Reading text:
This Thai Peanut Quinoa Salad is a vibrant and nourishing dish that’s full of bold flavors and textures. Whether you’re looking for a quick weeknight dinner or a dish to impress guests, this salad is sure to delight. Leftovers make a fantastic next-day lunch, so don’t be afraid to make extra!

Butternut Squash Risotto

This creamy and flavorful Butternut Squash Risotto is a gluten-free and meatless dish that feels like a luxurious treat for a Saturday dinner. The natural sweetness of roasted butternut squash pairs beautifully with the creamy arborio rice, Parmesan cheese, and aromatic herbs. It’s a warm and comforting meal that’s perfect for a relaxed evening.

Ingredients

  • 1 medium butternut squash, peeled and cubed
  • 2 tbsp olive oil
  • Salt and pepper to taste
  • 1 small onion, finely chopped
  • 2 cloves garlic, minced
  • 1 cup arborio rice
  • 4 cups vegetable broth, warmed
  • 1/2 cup dry white wine (optional)
  • 1/2 cup grated Parmesan cheese (or dairy-free alternative)
  • 2 tbsp unsalted butter (or vegan butter)
  • 1 tsp fresh thyme leaves (or 1/2 tsp dried thyme)

Given exercise: Pick up the butternut squash risotto recipe above where it stops and write what comes next.

Provided data:
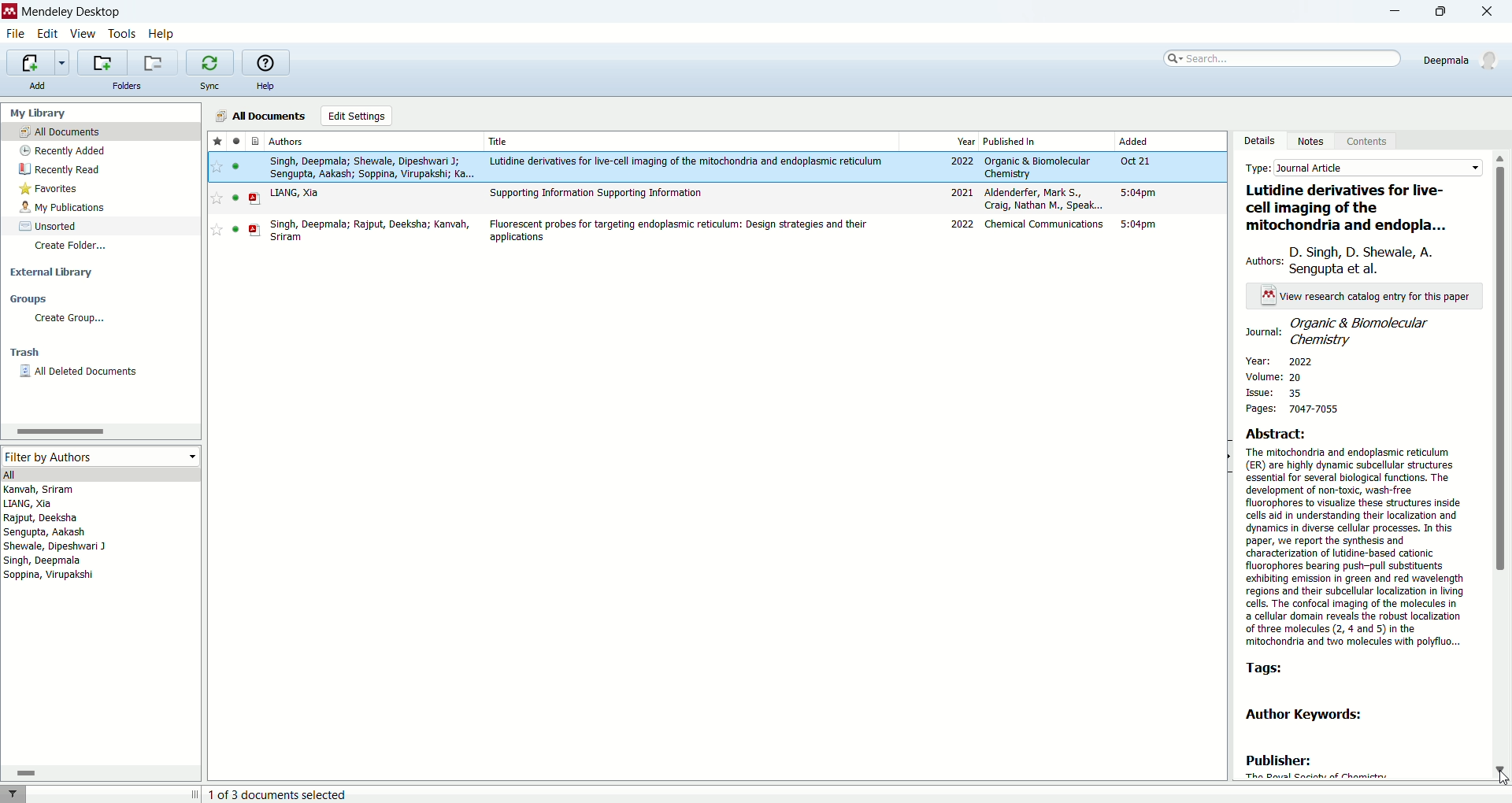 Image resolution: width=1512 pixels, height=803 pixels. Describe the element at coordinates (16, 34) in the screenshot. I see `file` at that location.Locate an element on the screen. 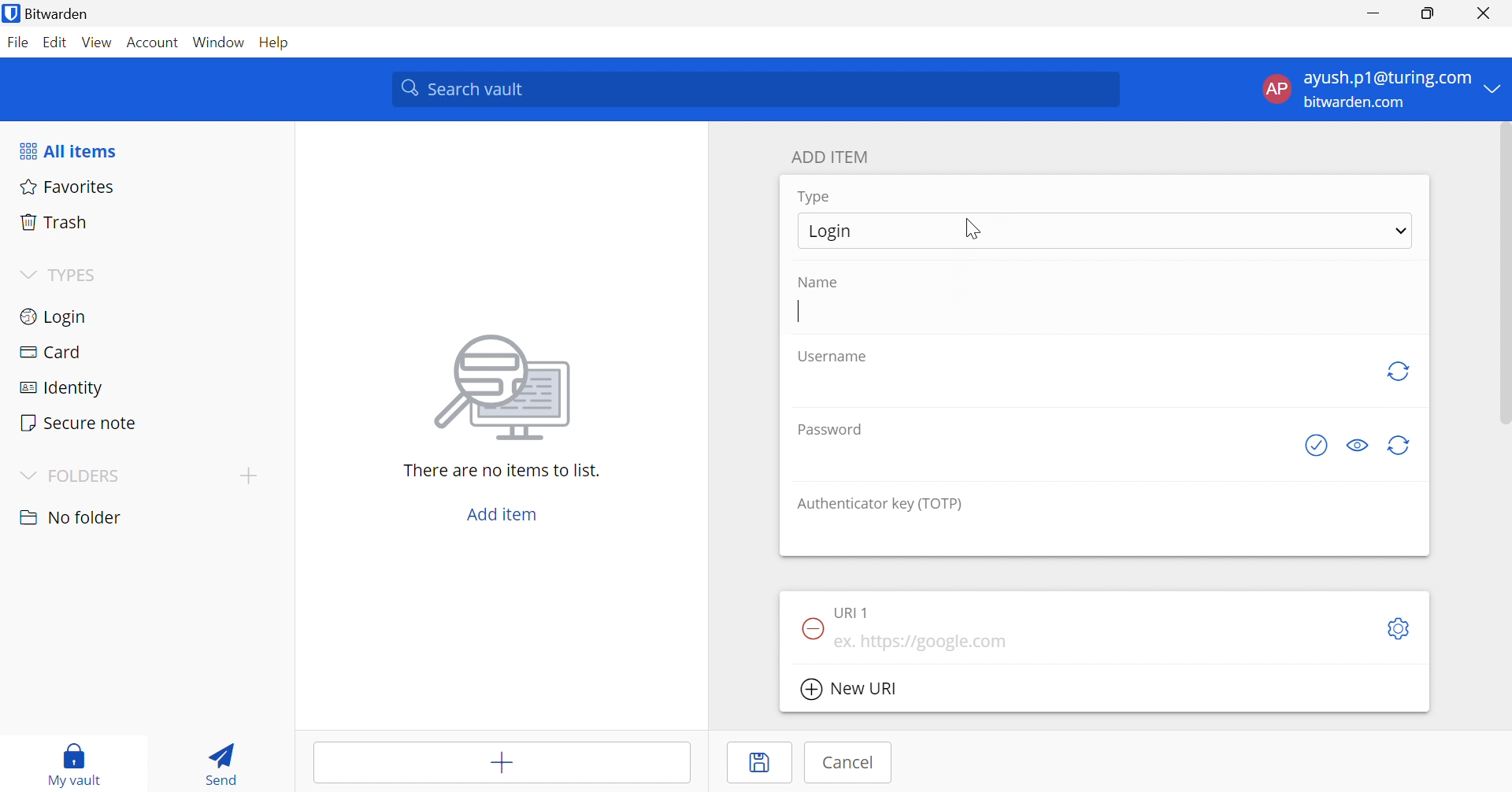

Answer to this task:
Instructions

  1. Preheat your oven to 400°F (200°C). Toss butternut squash cubes with 1 tbsp olive oil, salt, and pepper. Spread on a baking sheet and roast for 25-30 minutes until tender and caramelized.
  2. Heat the remaining olive oil in a large skillet over medium heat. Add onion and garlic and sauté until translucent, about 5 minutes.
  3. Stir in the arborio rice and cook for 1-2 minutes until lightly toasted.
  4. Add the white wine (if using) and cook until mostly absorbed. Begin adding the warm vegetable broth, one ladle at a time, stirring frequently. Wait until the liquid is absorbed before adding the next ladle. Continue until the rice is creamy and tender, about 20 minutes.
  5. Stir in the roasted butternut squash, Parmesan cheese, butter, and thyme. Mix well and season with salt and pepper to taste.
  6. Serve immediately, garnished with additional thyme and Parmesan if desired.

This Butternut Squash Risotto is the perfect way to elevate a Saturday dinner with minimal effort. Its rich, creamy texture and earthy flavors are sure to impress, making it an excellent choice for both casual family meals and special occasions.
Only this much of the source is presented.